Трудно работать, когда вокруг сгущается лейкемичный сумрак забвения. Он не сдавался. В письмах к сестре Розе встречается образ «ломовой лошади, пережившей ярмо». Приёмная дочь Майя вспоминала: «Отца охватывала тоска лишь в двадцатый съезд, остальное он стойко вынес». Последний публичный шаг — письмо в Верховный Совет с просьбой реабилитировать Берия, ещё более скандальный жест, чем защитная речь на июньском пленуме. Ответа не последовало.

Зимой девяносто первого года, когда телевизоры передавали кадры штурма Вильнюса, сердце девяностосемилетнего пенсионера остановилось. Новая власть обошлась без прощальной речи. Похороны прошли на Востряковском кладбище, присутствовали родственники, бывший шофёр, два историка и сотрудник охраны. Над свежей землёй стоял запах хвои и дизельного выхлопа — будто символ двойственного пути, соединяющего индустриальный пафос и личное одиночество.

Эхо после молчания

Сейчас я вижу облик Кагановича иначе, чем авторы школьных параграфов. Он сконцентрировал в себе парадокс советского администрирования: фанатичная преданность проекту и полное отсутствие самоиронии. Судьба подарила шанс уйти с вершины, но отказалась снять тяжёлый бронзовый панцирь ответственности.
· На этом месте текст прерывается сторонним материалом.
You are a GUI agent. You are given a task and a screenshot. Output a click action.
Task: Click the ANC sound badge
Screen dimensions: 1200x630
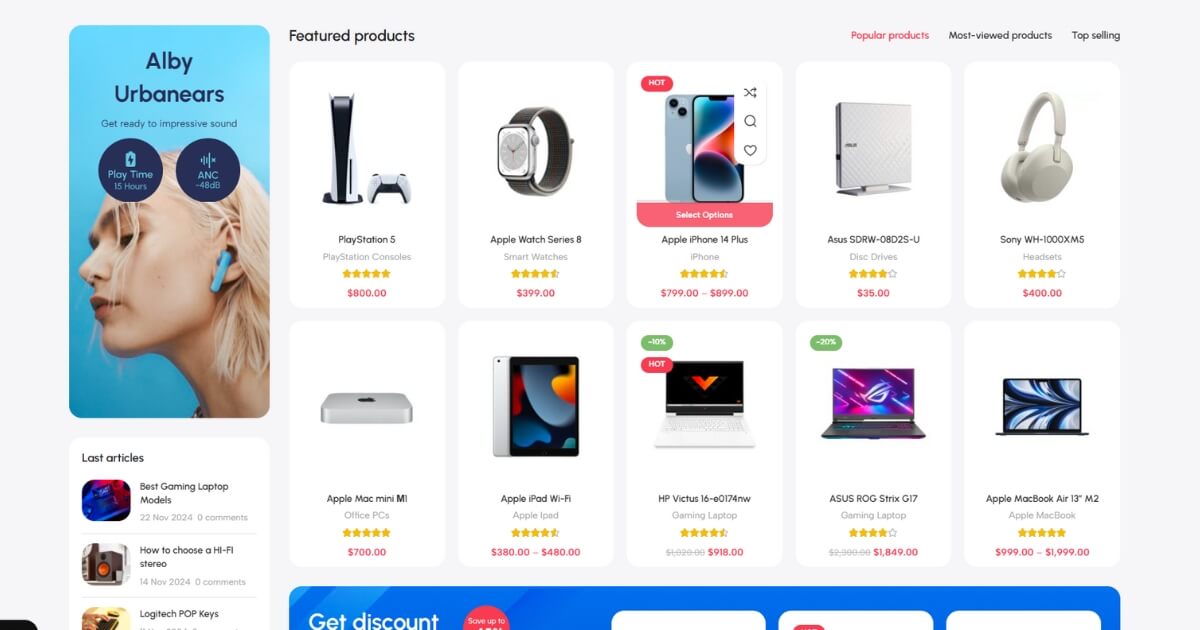pos(208,170)
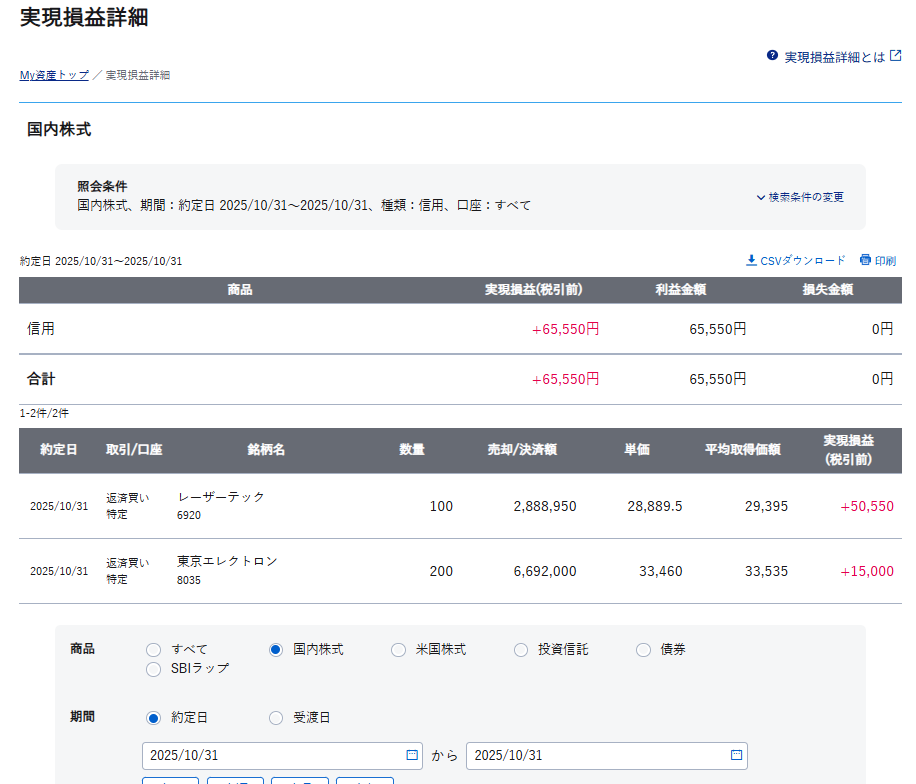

В академическомй лексике этот феномен описывается словом «акраси́я» — сознательное действие вопреки разумному благу.

Архивные фонды убеждают: поздний Каганович уже не верил в собственные указания, однако продолжал штамповать резолюции, пока пальцы могли держать карандаш. Тот, кто запускал поезда под землёй, сам завершил маршрут в тиши провинциальной дачи. Так зигзаги судьбы подробней любого анализа проливают свет на цену беспрекословной лояльности.